A traditional corn husk doll making session hosted by Humber North’s Aboriginal Resource Centre was also a lesson about remaining humble.
Corn husk doll making by using corn stalk is specific to the Haudenosaunee people, teaching humility, said Quazance Boissoneau, Humber’s Aboriginal Liaison Officer.
The making of the dolls is a morality story “to teach that everyone is equal,” she said.
Patricia Chrisjohn, the Healthy Living coordinator for the Indigenous Friendship Centre, told participants the origin of corn husk doll making comes from a story about a doll with a beautiful face who went from village to village, playing with children. One day she notices her reflection in a river.
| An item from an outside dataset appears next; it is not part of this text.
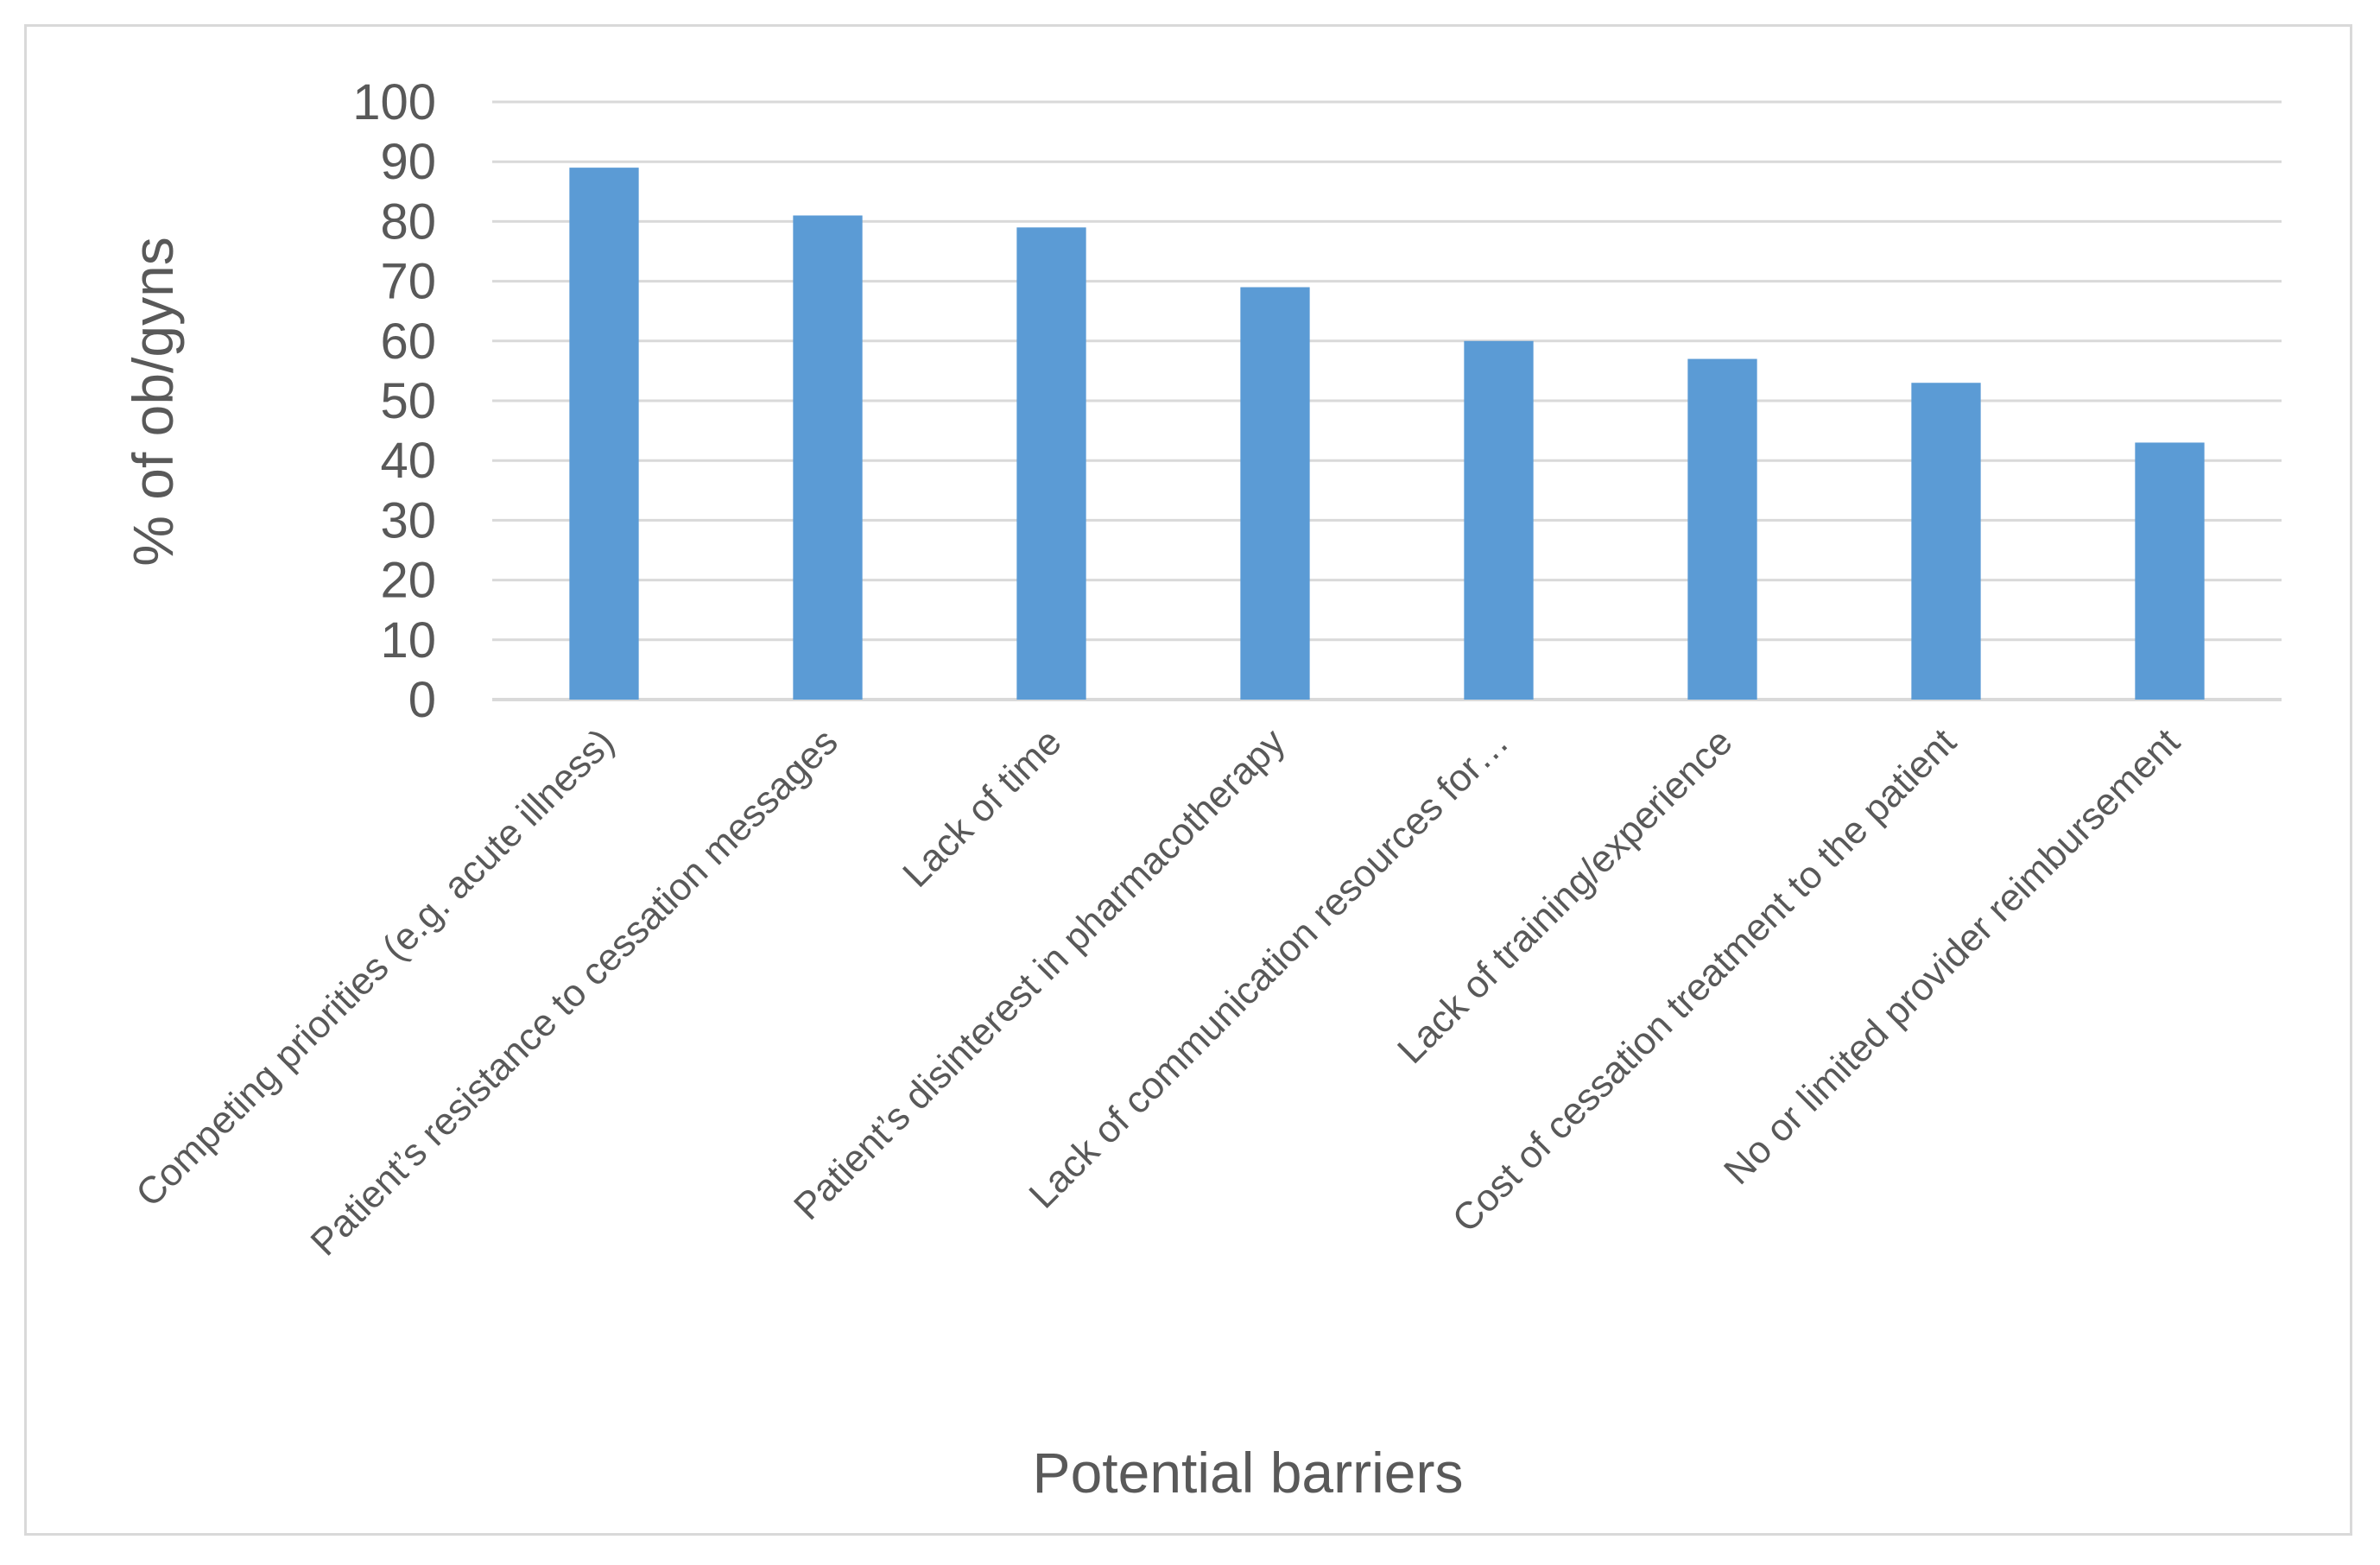 The image size is (2380, 1565). What do you see at coordinates (982, 808) in the screenshot?
I see `x-category-label: Lack of time` at bounding box center [982, 808].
“She started making judgments of people based on their looks, choosing who she’d play with,” Chrisjohn said.
As punishment for her judgemental actions, the girl’s face is taken away.
“Her face, what she considered to be her most prized possession, was gone because of the way she was treating all of the other children,” Chrisjohn said.
The people of the Haudenosaunee Confederacy, meaning the People of the Long House, from that day forward would make corn husk dolls without faces to remind themselves not to judge others based on appearance, she said.
The Great Spirit took her face away as punishment for her conceit.
“Everyone in the eyes of the creator are equal, we’re all loved, we’re all equal, we’re all valuable, and we’re all important,” Chrisjohn said. “It’s a story about respect, friendship and humility.”
The teachings of the story help people become conscious of how they look at other people and to see the pureness in someone’s spirit, she said.
Corn husk dolls can also be made as mementos, such as a doll can be made of a family member who is away from home, Chrisjohn said.
“Another idea is sending [those loved ones] a doll as a gift,” she said. “Dress it in a little piece of fabric that is part of your clothing. There are lots of ideas.”
ARC works in partnership with regional Aboriginal communities to host numerous events during the school year to ensure Aboriginal students are supported and connected to their learning environment academically, culturally and socially, Boissoneau said.